>> BEGIN

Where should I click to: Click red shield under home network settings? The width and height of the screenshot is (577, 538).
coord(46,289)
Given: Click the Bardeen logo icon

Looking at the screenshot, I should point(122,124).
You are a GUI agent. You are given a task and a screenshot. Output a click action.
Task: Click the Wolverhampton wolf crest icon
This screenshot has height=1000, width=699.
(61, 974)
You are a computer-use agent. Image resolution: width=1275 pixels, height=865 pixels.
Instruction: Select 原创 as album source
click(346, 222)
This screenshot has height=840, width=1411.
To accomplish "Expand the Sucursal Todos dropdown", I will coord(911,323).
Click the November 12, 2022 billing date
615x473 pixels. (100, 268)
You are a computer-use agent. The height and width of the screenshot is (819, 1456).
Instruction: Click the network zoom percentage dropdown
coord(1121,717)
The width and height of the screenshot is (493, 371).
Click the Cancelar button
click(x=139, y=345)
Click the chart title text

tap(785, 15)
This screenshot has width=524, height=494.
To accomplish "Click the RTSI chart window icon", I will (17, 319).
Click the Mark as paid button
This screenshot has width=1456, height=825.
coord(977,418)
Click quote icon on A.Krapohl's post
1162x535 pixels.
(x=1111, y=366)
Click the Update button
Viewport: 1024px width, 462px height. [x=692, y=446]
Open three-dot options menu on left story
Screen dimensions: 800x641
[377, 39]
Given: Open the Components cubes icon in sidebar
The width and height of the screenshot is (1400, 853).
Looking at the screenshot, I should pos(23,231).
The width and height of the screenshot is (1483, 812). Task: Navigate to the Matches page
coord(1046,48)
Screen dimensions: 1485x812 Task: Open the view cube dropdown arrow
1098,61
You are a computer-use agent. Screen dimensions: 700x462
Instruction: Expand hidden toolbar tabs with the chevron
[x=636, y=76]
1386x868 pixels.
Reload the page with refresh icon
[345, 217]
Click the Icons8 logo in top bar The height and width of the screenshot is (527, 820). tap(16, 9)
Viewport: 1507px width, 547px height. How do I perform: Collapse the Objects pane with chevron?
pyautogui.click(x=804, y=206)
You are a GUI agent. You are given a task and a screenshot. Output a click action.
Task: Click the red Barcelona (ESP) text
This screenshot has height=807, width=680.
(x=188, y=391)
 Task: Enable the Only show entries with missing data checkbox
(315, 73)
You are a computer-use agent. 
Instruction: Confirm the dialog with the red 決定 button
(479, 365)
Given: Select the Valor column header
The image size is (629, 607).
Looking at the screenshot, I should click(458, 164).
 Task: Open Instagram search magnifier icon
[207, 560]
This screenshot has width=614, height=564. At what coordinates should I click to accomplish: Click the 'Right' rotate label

>> END

_GIVEN PROBLEM_
Please reproduce the listing lines verbatim, starting at the line that contains "Viewport: 1507px width, 547px" and ending at the last line of the listing.

_SOLUTION BELOW_
Viewport: 1507px width, 547px height. How do I perform: Collapse the Objects pane with chevron?
pyautogui.click(x=804, y=206)
You are a GUI agent. You are given a task and a screenshot. Output a click action.
Task: Click the red Barcelona (ESP) text
This screenshot has height=807, width=680.
(x=188, y=391)
 Task: Enable the Only show entries with missing data checkbox
(315, 73)
You are a computer-use agent. 
Instruction: Confirm the dialog with the red 決定 button
(479, 365)
Given: Select the Valor column header
The image size is (629, 607).
Looking at the screenshot, I should click(458, 164).
 Task: Open Instagram search magnifier icon
[207, 560]
This screenshot has width=614, height=564. At what coordinates should I click to accomplish: Click the 'Right' rotate label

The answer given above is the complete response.